- PROMPT:
Express every line of the data below as a JSON list of strings, with one string per line and blank lines omitted.

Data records
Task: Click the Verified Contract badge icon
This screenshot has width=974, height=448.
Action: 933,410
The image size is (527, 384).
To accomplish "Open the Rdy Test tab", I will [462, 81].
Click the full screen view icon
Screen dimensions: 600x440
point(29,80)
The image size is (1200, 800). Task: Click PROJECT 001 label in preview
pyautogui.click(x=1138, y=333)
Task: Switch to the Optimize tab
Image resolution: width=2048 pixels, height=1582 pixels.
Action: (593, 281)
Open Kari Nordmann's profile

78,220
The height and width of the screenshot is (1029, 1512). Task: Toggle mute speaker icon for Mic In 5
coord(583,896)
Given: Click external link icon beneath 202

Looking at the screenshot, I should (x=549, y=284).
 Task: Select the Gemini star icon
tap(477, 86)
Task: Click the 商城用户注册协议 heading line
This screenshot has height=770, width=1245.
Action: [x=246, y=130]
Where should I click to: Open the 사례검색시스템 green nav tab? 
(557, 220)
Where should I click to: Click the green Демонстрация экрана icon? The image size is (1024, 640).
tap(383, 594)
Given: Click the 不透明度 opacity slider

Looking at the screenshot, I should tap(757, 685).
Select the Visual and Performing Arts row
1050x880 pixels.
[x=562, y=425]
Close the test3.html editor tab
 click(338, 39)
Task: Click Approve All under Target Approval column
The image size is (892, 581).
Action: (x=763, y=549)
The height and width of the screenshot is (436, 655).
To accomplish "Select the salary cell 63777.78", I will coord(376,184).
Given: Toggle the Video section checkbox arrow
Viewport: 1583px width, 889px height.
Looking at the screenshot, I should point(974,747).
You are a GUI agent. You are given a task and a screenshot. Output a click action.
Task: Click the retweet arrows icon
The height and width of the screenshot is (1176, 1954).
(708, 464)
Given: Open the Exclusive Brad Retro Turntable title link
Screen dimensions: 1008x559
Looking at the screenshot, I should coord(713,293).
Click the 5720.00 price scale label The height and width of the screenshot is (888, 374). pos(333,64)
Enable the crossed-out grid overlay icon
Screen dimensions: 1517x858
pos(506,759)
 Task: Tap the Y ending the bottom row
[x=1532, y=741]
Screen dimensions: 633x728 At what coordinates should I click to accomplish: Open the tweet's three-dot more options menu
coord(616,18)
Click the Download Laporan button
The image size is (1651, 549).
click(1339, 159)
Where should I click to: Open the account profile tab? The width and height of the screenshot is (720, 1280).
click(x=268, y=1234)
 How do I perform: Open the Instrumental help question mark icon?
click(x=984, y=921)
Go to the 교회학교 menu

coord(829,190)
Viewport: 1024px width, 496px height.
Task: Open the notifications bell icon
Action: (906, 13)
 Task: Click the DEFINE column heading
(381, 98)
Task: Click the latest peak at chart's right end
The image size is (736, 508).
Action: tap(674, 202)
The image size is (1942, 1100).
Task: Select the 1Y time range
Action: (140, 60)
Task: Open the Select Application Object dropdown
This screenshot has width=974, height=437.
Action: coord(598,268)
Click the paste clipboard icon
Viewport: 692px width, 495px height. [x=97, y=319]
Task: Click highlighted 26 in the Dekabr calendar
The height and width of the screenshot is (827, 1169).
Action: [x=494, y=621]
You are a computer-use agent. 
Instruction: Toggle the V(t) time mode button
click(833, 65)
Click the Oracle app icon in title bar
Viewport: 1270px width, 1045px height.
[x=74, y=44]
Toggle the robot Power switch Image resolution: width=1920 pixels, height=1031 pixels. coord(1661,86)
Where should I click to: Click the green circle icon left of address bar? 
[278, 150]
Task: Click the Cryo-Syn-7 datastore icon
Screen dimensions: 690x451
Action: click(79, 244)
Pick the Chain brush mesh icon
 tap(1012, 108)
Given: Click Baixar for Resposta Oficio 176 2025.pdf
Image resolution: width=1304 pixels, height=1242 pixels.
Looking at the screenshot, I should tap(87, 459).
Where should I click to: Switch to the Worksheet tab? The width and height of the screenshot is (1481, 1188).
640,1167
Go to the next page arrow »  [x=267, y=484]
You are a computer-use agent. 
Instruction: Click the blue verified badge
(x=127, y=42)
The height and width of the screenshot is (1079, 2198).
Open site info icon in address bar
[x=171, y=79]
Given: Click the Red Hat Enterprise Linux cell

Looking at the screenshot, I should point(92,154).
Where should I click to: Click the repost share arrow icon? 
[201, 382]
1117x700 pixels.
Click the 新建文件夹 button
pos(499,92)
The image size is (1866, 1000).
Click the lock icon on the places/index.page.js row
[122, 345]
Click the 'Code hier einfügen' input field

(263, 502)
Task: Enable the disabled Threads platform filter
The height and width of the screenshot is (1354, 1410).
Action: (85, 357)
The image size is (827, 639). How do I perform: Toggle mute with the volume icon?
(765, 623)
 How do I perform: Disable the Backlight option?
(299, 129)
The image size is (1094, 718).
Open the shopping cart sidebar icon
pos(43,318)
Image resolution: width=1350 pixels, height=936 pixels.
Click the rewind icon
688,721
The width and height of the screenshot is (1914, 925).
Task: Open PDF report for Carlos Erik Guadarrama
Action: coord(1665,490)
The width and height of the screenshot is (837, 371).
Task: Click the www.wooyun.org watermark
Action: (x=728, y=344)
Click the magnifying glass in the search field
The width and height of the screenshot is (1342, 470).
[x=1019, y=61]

- TASK RESULT:
[
  "Task: Click the Verified Contract badge icon",
  "This screenshot has width=974, height=448.",
  "Action: 933,410",
  "The image size is (527, 384).",
  "To accomplish \"Open the Rdy Test tab\", I will [462, 81].",
  "Click the full screen view icon",
  "Screen dimensions: 600x440",
  "point(29,80)",
  "The image size is (1200, 800). Task: Click PROJECT 001 label in preview",
  "pyautogui.click(x=1138, y=333)",
  "Task: Switch to the Optimize tab",
  "Image resolution: width=2048 pixels, height=1582 pixels.",
  "Action: (593, 281)",
  "Open Kari Nordmann's profile",
  "78,220",
  "The height and width of the screenshot is (1029, 1512). Task: Toggle mute speaker icon for Mic In 5",
  "coord(583,896)",
  "Given: Click external link icon beneath 202",
  "Looking at the screenshot, I should (x=549, y=284).",
  " Task: Select the Gemini star icon",
  "tap(477, 86)",
  "Task: Click the 商城用户注册协议 heading line",
  "This screenshot has height=770, width=1245.",
  "Action: [x=246, y=130]",
  "Where should I click to: Open the 사례검색시스템 green nav tab? ",
  "(557, 220)",
  "Where should I click to: Click the green Демонстрация экрана icon? The image size is (1024, 640).",
  "tap(383, 594)",
  "Given: Click the 不透明度 opacity slider",
  "Looking at the screenshot, I should tap(757, 685).",
  "Select the Visual and Performing Arts row",
  "1050x880 pixels.",
  "[x=562, y=425]",
  "Close the test3.html editor tab",
  " click(338, 39)",
  "Task: Click Approve All under Target Approval column",
  "The image size is (892, 581).",
  "Action: (x=763, y=549)",
  "The height and width of the screenshot is (436, 655).",
  "To accomplish \"Select the salary cell 63777.78\", I will coord(376,184).",
  "Given: Toggle the Video section checkbox arrow",
  "Viewport: 1583px width, 889px height.",
  "Looking at the screenshot, I should point(974,747).",
  "You are a GUI agent. You are given a task and a screenshot. Output a click action.",
  "Task: Click the retweet arrows icon",
  "The height and width of the screenshot is (1176, 1954).",
  "(708, 464)",
  "Given: Open the Exclusive Brad Retro Turntable title link",
  "Screen dimensions: 1008x559",
  "Looking at the screenshot, I should coord(713,293).",
  "Click the 5720.00 price scale label The height and width of the screenshot is (888, 374). pos(333,64)",
  "Enable the crossed-out grid overlay icon",
  "Screen dimensions: 1517x858",
  "pos(506,759)",
  " Task: Tap the Y ending the bottom row",
  "[x=1532, y=741]",
  "Screen dimensions: 633x728 At what coordinates should I click to accomplish: Open the tweet's three-dot more options menu",
  "coord(616,18)",
  "Click the Download Laporan button",
  "The image size is (1651, 549).",
  "click(1339, 159)",
  "Where should I click to: Open the account profile tab? The width and height of the screenshot is (720, 1280).",
  "click(x=268, y=1234)",
  " How do I perform: Open the Instrumental help question mark icon?",
  "click(x=984, y=921)",
  "Go to the 교회학교 menu",
  "coord(829,190)",
  "Viewport: 1024px width, 496px height.",
  "Task: Open the notifications bell icon",
  "Action: (906, 13)",
  " Task: Click the DEFINE column heading",
  "(381, 98)",
  "Task: Click the latest peak at chart's right end",
  "The image size is (736, 508).",
  "Action: tap(674, 202)",
  "The image size is (1942, 1100).",
  "Task: Select the 1Y time range",
  "Action: (140, 60)",
  "Task: Open the Select Application Object dropdown",
  "This screenshot has width=974, height=437.",
  "Action: coord(598,268)",
  "Click the paste clipboard icon",
  "Viewport: 692px width, 495px height. [x=97, y=319]",
  "Task: Click highlighted 26 in the Dekabr calendar",
  "The height and width of the screenshot is (827, 1169).",
  "Action: [x=494, y=621]",
  "You are a computer-use agent. ",
  "Instruction: Toggle the V(t) time mode button",
  "click(833, 65)",
  "Click the Oracle app icon in title bar",
  "Viewport: 1270px width, 1045px height.",
  "[x=74, y=44]",
  "Toggle the robot Power switch Image resolution: width=1920 pixels, height=1031 pixels. coord(1661,86)",
  "Where should I click to: Click the green circle icon left of address bar? ",
  "[278, 150]",
  "Task: Click the Cryo-Syn-7 datastore icon",
  "Screen dimensions: 690x451",
  "Action: click(79, 244)",
  "Pick the Chain brush mesh icon",
  " tap(1012, 108)",
  "Given: Click Baixar for Resposta Oficio 176 2025.pdf",
  "Image resolution: width=1304 pixels, height=1242 pixels.",
  "Looking at the screenshot, I should tap(87, 459).",
  "Where should I click to: Switch to the Worksheet tab? The width and height of the screenshot is (1481, 1188).",
  "640,1167",
  "Go to the next page arrow »  [x=267, y=484]",
  "You are a computer-use agent. ",
  "Instruction: Click the blue verified badge",
  "(x=127, y=42)",
  "The height and width of the screenshot is (1079, 2198).",
  "Open site info icon in address bar",
  "[x=171, y=79]",
  "Given: Click the Red Hat Enterprise Linux cell",
  "Looking at the screenshot, I should point(92,154).",
  "Where should I click to: Click the repost share arrow icon? ",
  "[201, 382]",
  "1117x700 pixels.",
  "Click the 新建文件夹 button",
  "pos(499,92)",
  "The image size is (1866, 1000).",
  "Click the lock icon on the places/index.page.js row",
  "[122, 345]",
  "Click the 'Code hier einfügen' input field",
  "(263, 502)",
  "Task: Enable the disabled Threads platform filter",
  "The height and width of the screenshot is (1354, 1410).",
  "Action: (85, 357)",
  "The image size is (827, 639). How do I perform: Toggle mute with the volume icon?",
  "(765, 623)",
  " How do I perform: Disable the Backlight option?",
  "(299, 129)",
  "The image size is (1094, 718).",
  "Open the shopping cart sidebar icon",
  "pos(43,318)",
  "Image resolution: width=1350 pixels, height=936 pixels.",
  "Click the rewind icon",
  "688,721",
  "The width and height of the screenshot is (1914, 925).",
  "Task: Open PDF report for Carlos Erik Guadarrama",
  "Action: coord(1665,490)",
  "The width and height of the screenshot is (837, 371).",
  "Task: Click the www.wooyun.org watermark",
  "Action: (x=728, y=344)",
  "Click the magnifying glass in the search field",
  "The width and height of the screenshot is (1342, 470).",
  "[x=1019, y=61]"
]